#### Data shown:
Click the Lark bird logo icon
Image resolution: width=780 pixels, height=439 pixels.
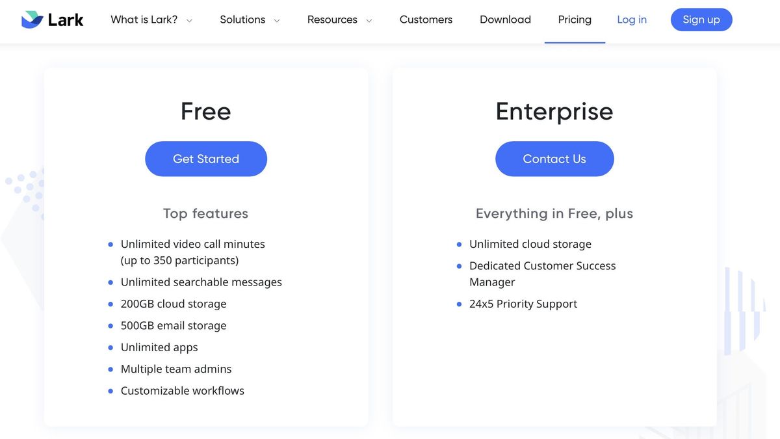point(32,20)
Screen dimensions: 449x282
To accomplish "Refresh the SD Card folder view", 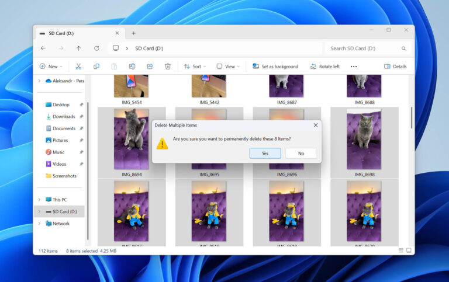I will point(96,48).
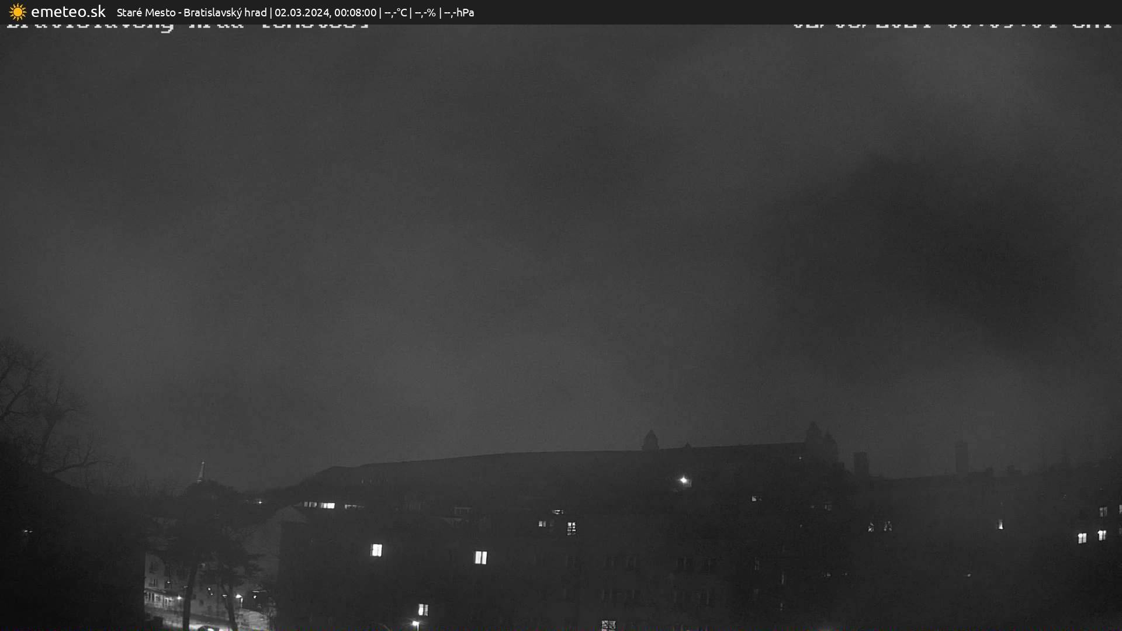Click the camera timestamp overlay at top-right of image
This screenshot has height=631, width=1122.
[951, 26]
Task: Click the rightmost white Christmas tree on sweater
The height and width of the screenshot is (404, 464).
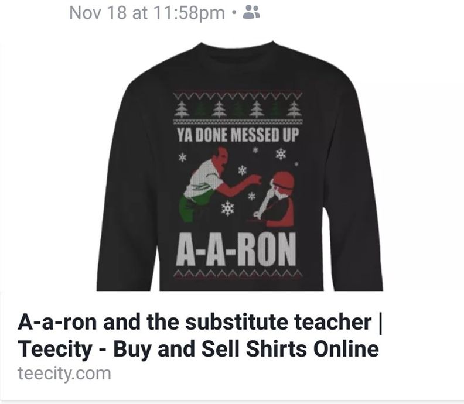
* * *
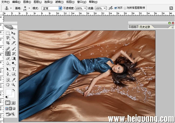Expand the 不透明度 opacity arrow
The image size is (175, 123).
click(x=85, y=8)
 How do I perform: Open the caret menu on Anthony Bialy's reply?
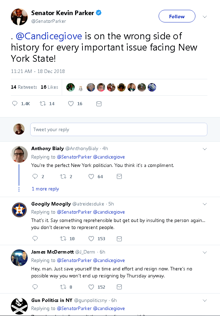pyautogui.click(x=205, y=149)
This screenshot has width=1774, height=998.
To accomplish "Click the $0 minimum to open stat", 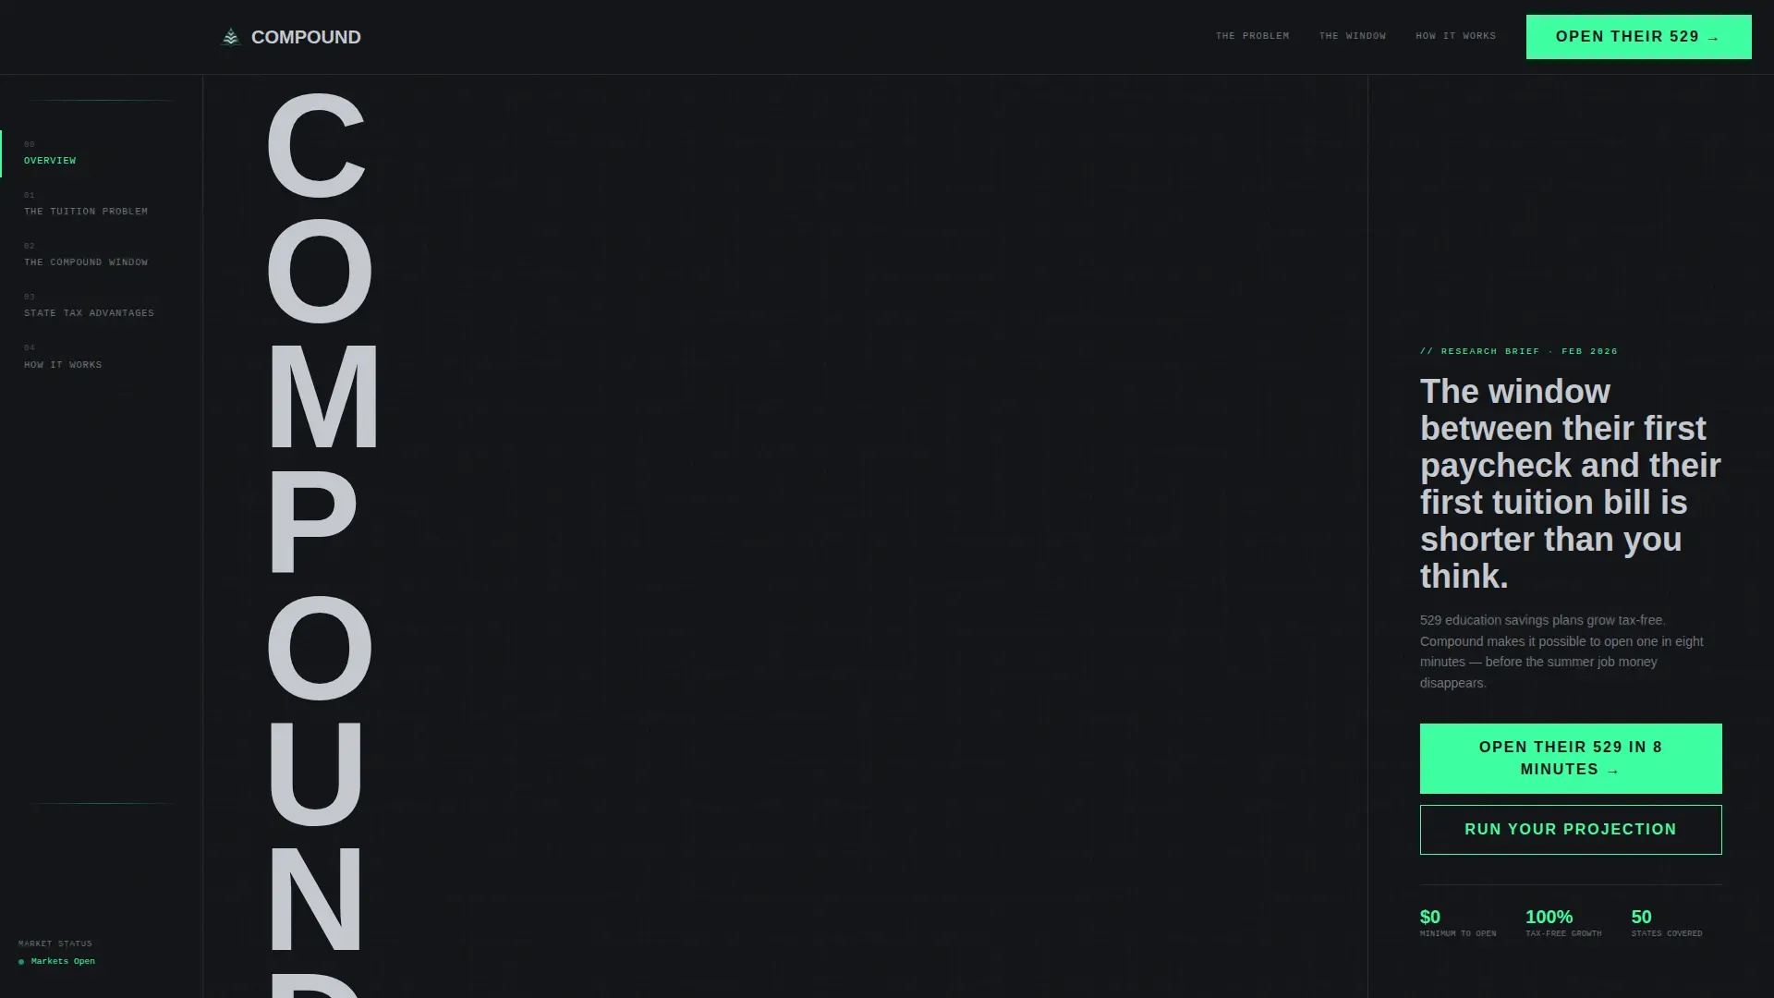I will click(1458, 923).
==
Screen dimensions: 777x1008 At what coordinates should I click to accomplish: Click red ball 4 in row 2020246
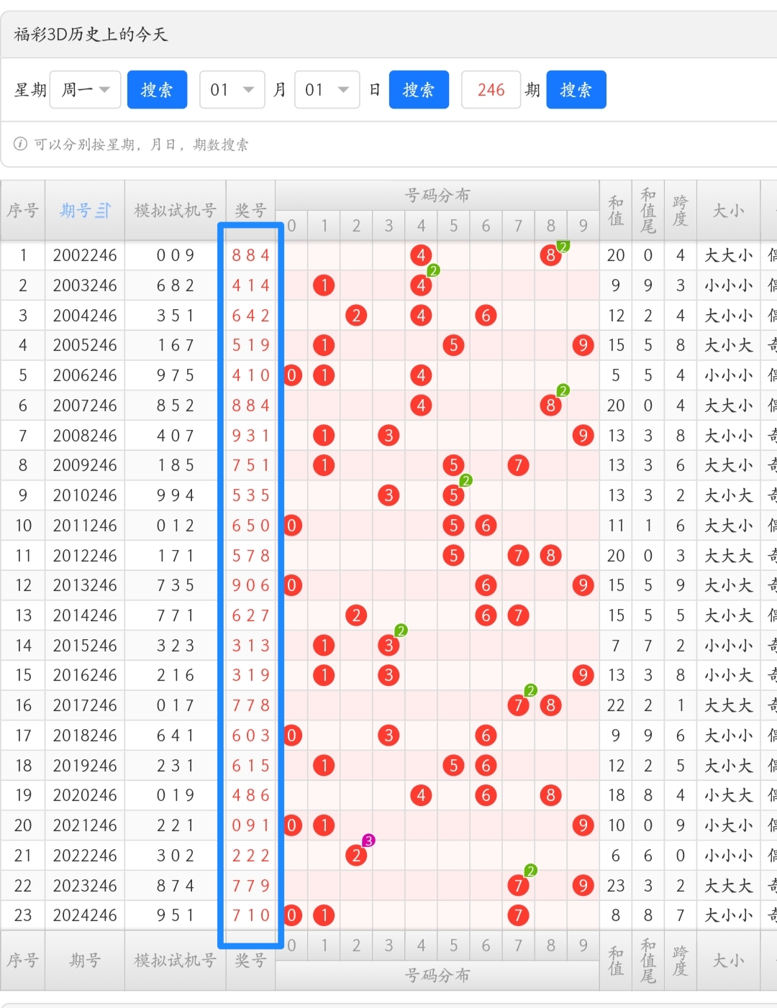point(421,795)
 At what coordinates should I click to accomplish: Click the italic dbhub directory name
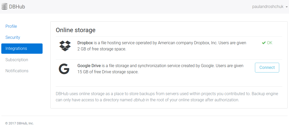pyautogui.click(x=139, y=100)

#### Task brief:
Reproduce the records starting with the line containing "Screen dimensions: 777x1008" and going on through the line containing "pyautogui.click(x=139, y=100)", adding 39 to every coordinate in the answers. Omit the pictures.

#### Finished exercise:
Screen dimensions: 777x1008 At what coordinates should I click to accomplish: Click red ball 4 in row 2020246
point(460,834)
 At what coordinates should I click to accomplish: Click the italic dbhub directory name
pyautogui.click(x=178, y=139)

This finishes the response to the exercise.